We chose an in vitro M-cell model to quantify the transcytosis of LF across the intestinal epithelium (18). This model consists of a Caco-2 epithelial cell monolayer grown on a transwell filter cocultured with murine Peyer's patch lymphocytes or human Raji B cells induce the epithelial cells transdifferentiate to an M cell–like physiology, while retaining the overall integrity of the monolayer (18). We demonstrated transcytosis of LF from the luminal to the basolateral compartment in significant concentrations. Allied to substantial evidence demonstrating nonspecific macromolecular uptake across the highly permeable infant intestine (6), specific demonstrations of LF transport by intestinal epithelial cell lines (64.6 ± 14.3 ng LF transported per hour per square centimeter of epithelium, when apical LF concentration was 3.75 μmol/L) (8) and the purification of structurally intact, DNA-binding breast milk LF in nmol/L-μmol/L concentrations from the urine of preterm infants (7), there is a convincing case for effective LF concentrations in the lamina propria and lymphoid follicles of the breast-feeding infant intestine.

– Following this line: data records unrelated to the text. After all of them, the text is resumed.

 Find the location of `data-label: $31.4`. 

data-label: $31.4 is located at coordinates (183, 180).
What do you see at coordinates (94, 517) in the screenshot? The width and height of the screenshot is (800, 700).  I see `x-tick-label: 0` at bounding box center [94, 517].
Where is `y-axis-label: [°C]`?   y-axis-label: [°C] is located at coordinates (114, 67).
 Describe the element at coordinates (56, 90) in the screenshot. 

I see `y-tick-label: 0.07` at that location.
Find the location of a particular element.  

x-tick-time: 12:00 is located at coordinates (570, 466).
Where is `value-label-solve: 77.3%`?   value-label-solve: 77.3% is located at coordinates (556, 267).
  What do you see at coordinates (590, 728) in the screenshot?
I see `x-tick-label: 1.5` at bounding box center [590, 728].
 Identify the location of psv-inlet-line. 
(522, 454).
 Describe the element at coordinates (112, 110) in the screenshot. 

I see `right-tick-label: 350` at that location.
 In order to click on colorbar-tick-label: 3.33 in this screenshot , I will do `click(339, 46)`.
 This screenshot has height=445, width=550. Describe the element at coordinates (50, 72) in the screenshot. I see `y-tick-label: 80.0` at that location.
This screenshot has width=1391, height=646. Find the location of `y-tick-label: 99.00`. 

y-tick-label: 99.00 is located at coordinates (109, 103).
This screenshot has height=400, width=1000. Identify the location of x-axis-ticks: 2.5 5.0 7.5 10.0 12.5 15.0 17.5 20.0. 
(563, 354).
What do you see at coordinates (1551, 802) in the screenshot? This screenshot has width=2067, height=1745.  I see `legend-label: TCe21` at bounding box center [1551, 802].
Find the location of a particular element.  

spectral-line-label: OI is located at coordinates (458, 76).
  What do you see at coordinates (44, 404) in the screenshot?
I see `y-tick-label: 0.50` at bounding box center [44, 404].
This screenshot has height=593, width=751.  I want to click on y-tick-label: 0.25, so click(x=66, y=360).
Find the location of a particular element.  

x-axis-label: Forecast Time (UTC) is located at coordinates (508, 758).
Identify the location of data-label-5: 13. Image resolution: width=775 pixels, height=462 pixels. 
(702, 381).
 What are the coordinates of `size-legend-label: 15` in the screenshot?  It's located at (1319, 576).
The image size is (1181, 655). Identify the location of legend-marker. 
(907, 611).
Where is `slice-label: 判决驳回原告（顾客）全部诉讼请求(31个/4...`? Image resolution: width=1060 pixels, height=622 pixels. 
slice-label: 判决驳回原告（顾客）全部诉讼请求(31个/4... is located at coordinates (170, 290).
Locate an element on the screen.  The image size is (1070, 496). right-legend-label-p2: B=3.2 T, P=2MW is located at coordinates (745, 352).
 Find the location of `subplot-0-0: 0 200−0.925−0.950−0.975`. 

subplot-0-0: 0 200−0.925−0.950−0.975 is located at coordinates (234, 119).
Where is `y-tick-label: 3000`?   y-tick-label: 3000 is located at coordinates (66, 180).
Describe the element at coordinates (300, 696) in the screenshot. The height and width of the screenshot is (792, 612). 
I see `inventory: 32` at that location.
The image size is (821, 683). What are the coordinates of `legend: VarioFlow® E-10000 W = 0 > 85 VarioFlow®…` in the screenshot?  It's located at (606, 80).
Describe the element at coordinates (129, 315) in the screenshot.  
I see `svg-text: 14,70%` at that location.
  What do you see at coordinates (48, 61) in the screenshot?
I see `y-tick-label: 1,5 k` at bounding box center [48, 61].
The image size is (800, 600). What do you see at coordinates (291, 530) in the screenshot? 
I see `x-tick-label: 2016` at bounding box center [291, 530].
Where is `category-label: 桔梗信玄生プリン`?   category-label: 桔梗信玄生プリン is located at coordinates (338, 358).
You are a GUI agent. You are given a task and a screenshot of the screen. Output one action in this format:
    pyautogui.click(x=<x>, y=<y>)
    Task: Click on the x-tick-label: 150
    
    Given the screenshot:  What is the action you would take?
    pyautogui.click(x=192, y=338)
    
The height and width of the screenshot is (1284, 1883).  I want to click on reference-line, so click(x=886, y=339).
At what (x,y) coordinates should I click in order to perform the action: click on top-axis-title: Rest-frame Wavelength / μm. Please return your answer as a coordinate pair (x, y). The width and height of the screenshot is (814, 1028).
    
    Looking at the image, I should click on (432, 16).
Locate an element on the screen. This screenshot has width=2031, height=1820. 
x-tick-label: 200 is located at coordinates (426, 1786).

Bacterial DNA CpG motifs may be present in the lamina propria and Peyer's patches due to lysis of enteropathogens such as Yersinia, Shigella, and Salmonella (24). Evidence of DNA survival in the gut lumen and transcytosis to the lamina propria and Peyer's patches of adult mice has also been reported (25). Thus, LF inhibition of CpG motif–induced immune gene expression in infant lamina propria B cells is likely to function in vivo. However, such a mechanism is unlikely to operate in the plasma because it requires LF concentrations approximately 50 times as high as plasma concentrations (10 nmol/L). Although it has previously been shown that LF inhibits CpG-motif DNA–induced B-cell activation by binding to CpG motif DNA (16), our data are the first to indicate a primary gene regulatory role of the LF-DNA interaction in a biologic context where such mechanisms could operate.

The aim of the second part of our studies was to investigate a putative transcription factor activity for LF. Previous reports have suggested nuclear localization (22) and transcription factor activity of LF in K562 cells (15). We demonstrate that LF cannot activate reporter gene transcription via LFRE binding in K562 and Caco-2 cells. Furthermore, band-shift assays showed that LF bound nonspecifically to putative LFREs. Finally, a direct detection method (GFP tagging and fluorescence microscopy) confirmed that LF does not translocate to the nucleus. GFP tagging has been successfully used to study nuclear localization of diverse nuclear proteins including histones (26), nuclear transport protein Npl3p (27), nucleoporin (28), and centromere-associated proteins Swi6p and CENP-B (27,29) and is presently the method of choice in the study of intracellular trafficking. Tagging of LF on the N- instead of the C-terminus had no effect on the results, indicating the results were not an artifact of tagging. Therefore, LF does not possess transcription factor activity in K562, Caco-2, and HT-29 cells.

In conclusion, the interaction between LF and DNA extracellularly is an important mechanism of immune gene regulation, with lymphoid follicles of the infant intestine a likely target of this activity. LF inhibits the CpG-motif DNA-induced activation of NF-κB regulated genes, such as IL-8 and IL-12, in B cells. This LF is derived from breast milk in the intestinal lumen and may be transcytosed by M cells. However, no interaction between LF and DNA occurs in the nuclei of K562 lymphocytes or Caco-2 and HT-29 epithelial cells.